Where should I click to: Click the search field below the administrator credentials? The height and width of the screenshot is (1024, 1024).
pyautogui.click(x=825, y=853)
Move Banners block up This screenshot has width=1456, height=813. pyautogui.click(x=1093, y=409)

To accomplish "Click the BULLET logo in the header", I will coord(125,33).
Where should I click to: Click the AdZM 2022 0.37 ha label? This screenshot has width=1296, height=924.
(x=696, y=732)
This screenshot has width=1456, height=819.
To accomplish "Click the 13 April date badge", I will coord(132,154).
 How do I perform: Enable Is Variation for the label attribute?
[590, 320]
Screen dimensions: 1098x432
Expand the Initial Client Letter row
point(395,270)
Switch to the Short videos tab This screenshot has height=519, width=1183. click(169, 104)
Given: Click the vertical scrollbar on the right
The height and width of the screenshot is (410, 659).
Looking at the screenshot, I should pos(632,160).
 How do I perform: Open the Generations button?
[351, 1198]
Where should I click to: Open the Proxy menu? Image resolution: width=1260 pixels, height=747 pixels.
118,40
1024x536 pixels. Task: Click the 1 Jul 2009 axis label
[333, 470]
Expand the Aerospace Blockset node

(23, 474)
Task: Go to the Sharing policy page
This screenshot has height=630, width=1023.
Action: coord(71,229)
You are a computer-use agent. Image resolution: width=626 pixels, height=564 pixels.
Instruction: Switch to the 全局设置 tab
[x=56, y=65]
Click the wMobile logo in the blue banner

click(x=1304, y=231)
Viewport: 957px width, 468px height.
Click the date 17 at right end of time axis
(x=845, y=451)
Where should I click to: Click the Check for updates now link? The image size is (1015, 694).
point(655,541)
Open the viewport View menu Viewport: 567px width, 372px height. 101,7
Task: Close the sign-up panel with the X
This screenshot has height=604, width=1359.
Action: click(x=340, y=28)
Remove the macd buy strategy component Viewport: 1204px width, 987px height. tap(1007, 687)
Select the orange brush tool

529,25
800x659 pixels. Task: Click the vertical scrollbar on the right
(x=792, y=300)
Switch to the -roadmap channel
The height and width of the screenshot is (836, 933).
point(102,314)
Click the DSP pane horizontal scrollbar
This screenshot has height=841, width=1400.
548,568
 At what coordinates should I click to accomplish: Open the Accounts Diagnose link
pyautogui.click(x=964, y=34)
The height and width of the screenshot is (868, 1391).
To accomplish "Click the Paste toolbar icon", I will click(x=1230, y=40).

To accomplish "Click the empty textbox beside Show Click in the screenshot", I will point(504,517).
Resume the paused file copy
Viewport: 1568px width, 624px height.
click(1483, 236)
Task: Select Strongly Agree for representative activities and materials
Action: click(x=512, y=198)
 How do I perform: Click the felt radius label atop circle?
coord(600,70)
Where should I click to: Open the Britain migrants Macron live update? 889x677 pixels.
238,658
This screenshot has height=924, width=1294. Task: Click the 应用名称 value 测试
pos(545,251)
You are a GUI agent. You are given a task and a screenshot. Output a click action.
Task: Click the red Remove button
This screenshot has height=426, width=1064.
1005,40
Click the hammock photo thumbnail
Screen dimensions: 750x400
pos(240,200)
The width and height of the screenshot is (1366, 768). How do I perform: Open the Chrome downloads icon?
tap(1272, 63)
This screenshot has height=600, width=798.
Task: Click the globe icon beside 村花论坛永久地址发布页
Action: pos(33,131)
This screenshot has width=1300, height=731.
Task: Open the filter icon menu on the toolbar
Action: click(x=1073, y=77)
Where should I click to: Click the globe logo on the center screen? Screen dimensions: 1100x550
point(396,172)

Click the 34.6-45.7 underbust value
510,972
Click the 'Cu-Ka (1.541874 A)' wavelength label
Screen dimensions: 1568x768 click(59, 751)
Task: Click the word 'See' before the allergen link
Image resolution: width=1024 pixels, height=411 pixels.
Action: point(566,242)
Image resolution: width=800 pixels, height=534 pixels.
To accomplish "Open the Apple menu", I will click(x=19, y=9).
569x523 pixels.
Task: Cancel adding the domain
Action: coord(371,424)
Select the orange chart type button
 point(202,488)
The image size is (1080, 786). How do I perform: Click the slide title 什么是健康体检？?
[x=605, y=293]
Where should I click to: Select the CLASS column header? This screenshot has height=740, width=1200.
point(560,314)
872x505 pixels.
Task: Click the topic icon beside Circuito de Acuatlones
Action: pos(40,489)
====================
- [EXERCISE OBJECTIVE]: Once you have read the records above, set every one of them down again exactly.

- [RESPONSE BELOW]:
Where should I click to: Click the search field below the administrator credentials? The height and width of the screenshot is (1024, 1024).
pyautogui.click(x=825, y=853)
Move Banners block up This screenshot has width=1456, height=813. pyautogui.click(x=1093, y=409)

To accomplish "Click the BULLET logo in the header", I will coord(125,33).
Where should I click to: Click the AdZM 2022 0.37 ha label? This screenshot has width=1296, height=924.
(x=696, y=732)
This screenshot has width=1456, height=819.
To accomplish "Click the 13 April date badge", I will coord(132,154).
 How do I perform: Enable Is Variation for the label attribute?
[590, 320]
Screen dimensions: 1098x432
Expand the Initial Client Letter row
point(395,270)
Switch to the Short videos tab This screenshot has height=519, width=1183. click(169, 104)
Given: Click the vertical scrollbar on the right
The height and width of the screenshot is (410, 659).
Looking at the screenshot, I should pos(632,160).
 How do I perform: Open the Generations button?
[351, 1198]
Where should I click to: Open the Proxy menu? Image resolution: width=1260 pixels, height=747 pixels.
118,40
1024x536 pixels. Task: Click the 1 Jul 2009 axis label
[333, 470]
Expand the Aerospace Blockset node

(23, 474)
Task: Go to the Sharing policy page
This screenshot has height=630, width=1023.
Action: coord(71,229)
You are a computer-use agent. Image resolution: width=626 pixels, height=564 pixels.
Instruction: Switch to the 全局设置 tab
[x=56, y=65]
Click the wMobile logo in the blue banner

click(x=1304, y=231)
Viewport: 957px width, 468px height.
Click the date 17 at right end of time axis
(x=845, y=451)
Where should I click to: Click the Check for updates now link? The image size is (1015, 694).
point(655,541)
Open the viewport View menu Viewport: 567px width, 372px height. 101,7
Task: Close the sign-up panel with the X
This screenshot has height=604, width=1359.
Action: click(x=340, y=28)
Remove the macd buy strategy component Viewport: 1204px width, 987px height. tap(1007, 687)
Select the orange brush tool

529,25
800x659 pixels. Task: Click the vertical scrollbar on the right
(x=792, y=300)
Switch to the -roadmap channel
The height and width of the screenshot is (836, 933).
point(102,314)
Click the DSP pane horizontal scrollbar
This screenshot has height=841, width=1400.
548,568
 At what coordinates should I click to accomplish: Open the Accounts Diagnose link
pyautogui.click(x=964, y=34)
The height and width of the screenshot is (868, 1391).
To accomplish "Click the Paste toolbar icon", I will click(x=1230, y=40).

To accomplish "Click the empty textbox beside Show Click in the screenshot", I will point(504,517).
Resume the paused file copy
Viewport: 1568px width, 624px height.
click(1483, 236)
Task: Select Strongly Agree for representative activities and materials
Action: click(x=512, y=198)
 How do I perform: Click the felt radius label atop circle?
coord(600,70)
Where should I click to: Open the Britain migrants Macron live update? 889x677 pixels.
238,658
This screenshot has height=924, width=1294. Task: Click the 应用名称 value 测试
pos(545,251)
You are a GUI agent. You are given a task and a screenshot. Output a click action.
Task: Click the red Remove button
This screenshot has height=426, width=1064.
1005,40
Click the hammock photo thumbnail
Screen dimensions: 750x400
pos(240,200)
The width and height of the screenshot is (1366, 768). How do I perform: Open the Chrome downloads icon?
tap(1272, 63)
This screenshot has height=600, width=798.
Task: Click the globe icon beside 村花论坛永久地址发布页
Action: pos(33,131)
This screenshot has width=1300, height=731.
Task: Open the filter icon menu on the toolbar
Action: click(x=1073, y=77)
Where should I click to: Click the globe logo on the center screen? Screen dimensions: 1100x550
point(396,172)

Click the 34.6-45.7 underbust value
510,972
Click the 'Cu-Ka (1.541874 A)' wavelength label
Screen dimensions: 1568x768 click(59, 751)
Task: Click the word 'See' before the allergen link
Image resolution: width=1024 pixels, height=411 pixels.
Action: point(566,242)
Image resolution: width=800 pixels, height=534 pixels.
To accomplish "Open the Apple menu", I will click(x=19, y=9).
569x523 pixels.
Task: Cancel adding the domain
Action: coord(371,424)
Select the orange chart type button
 point(202,488)
The image size is (1080, 786). How do I perform: Click the slide title 什么是健康体检？?
[x=605, y=293]
Where should I click to: Select the CLASS column header? This screenshot has height=740, width=1200.
point(560,314)
872x505 pixels.
Task: Click the topic icon beside Circuito de Acuatlones
Action: pos(40,489)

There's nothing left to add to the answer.